You get USB Type-C to Type-C and Type-C to Type-A cables, both about a foot long, plus a 256-bit AES hardware encryption and software suite for Windows, macOS, and Android.

Final verdict

The Samsung T5 is a great all-rounder SSD for those looking to move or carry incredibly large amounts of data. With a fast transfer rate and a three-year warranty, the T5 shows that Samsung is at the top of its game when it comes to NAND technology and producing a quality product.

Controlling the entire supply chain means bigger margins. As for the competition, the Samsung T3 is now far cheaper than the T5 and might be a better choice for those who aren’t too fussed about the performance gain on the T5. Or indeed those who plan to use a drive with devices that don’t have a 10Gbps USB 3.1 Type-C Gen 2 connector.

So if you already have a T3, you can doubtless stick with it for the time being.

The Adata SD700 will appeal to those who want a truly rugged solution that only an IP68-certified storage device will provide. It won’t survive fires, but at least it will live through an accidental coffee spill without much harm.

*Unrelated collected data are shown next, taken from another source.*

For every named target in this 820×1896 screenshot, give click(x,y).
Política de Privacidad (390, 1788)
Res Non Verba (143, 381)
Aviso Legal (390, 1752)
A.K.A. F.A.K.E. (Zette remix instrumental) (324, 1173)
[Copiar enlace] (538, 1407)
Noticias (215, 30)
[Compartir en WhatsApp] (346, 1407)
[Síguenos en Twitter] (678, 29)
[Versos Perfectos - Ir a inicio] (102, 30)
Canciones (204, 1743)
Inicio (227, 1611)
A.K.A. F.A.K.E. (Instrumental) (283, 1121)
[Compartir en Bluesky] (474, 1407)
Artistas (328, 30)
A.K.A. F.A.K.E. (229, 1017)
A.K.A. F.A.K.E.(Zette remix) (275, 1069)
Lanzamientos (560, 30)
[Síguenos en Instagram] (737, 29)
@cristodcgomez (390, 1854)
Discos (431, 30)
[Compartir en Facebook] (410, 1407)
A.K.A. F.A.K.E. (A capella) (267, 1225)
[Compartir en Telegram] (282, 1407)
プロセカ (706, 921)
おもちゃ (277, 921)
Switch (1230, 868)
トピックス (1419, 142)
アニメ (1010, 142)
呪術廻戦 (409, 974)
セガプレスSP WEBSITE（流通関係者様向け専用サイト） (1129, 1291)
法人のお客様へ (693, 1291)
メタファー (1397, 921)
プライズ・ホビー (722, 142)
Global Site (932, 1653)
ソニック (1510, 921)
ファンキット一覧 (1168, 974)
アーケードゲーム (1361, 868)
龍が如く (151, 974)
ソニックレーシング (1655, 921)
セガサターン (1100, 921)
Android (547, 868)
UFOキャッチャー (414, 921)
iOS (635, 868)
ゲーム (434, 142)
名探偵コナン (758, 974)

However, if speed is your priority, then consider the SanDisk Extreme 900, which delivers far higher transfer rates thanks to a combination of a pair of SSDs in RAID 0 configuration. As with any external storage devices, we strongly suggest that you get a backup solution of some sort.

Bear in mind, though, that there is an ongoing flash memory shortage, which means that prices are higher than they were a couple of years ago, and that in turn means that the Samsung T7 (or whatever the next-gen product will be called) will likely be available in the same SKUs but with better performance, an even smaller form factor and added features (maybe RAID or even a dual interface).

Moving forward, Toshiba/Western Digital now have 96-layer 3D NAND chips in their portfolios, with Samsung (and IMFT) likely to follow suit with the production of its 5th generation, 96-layer 3D V-NAND 4-bit per cell QLC technology that can accommodate a whopping 1TB per die.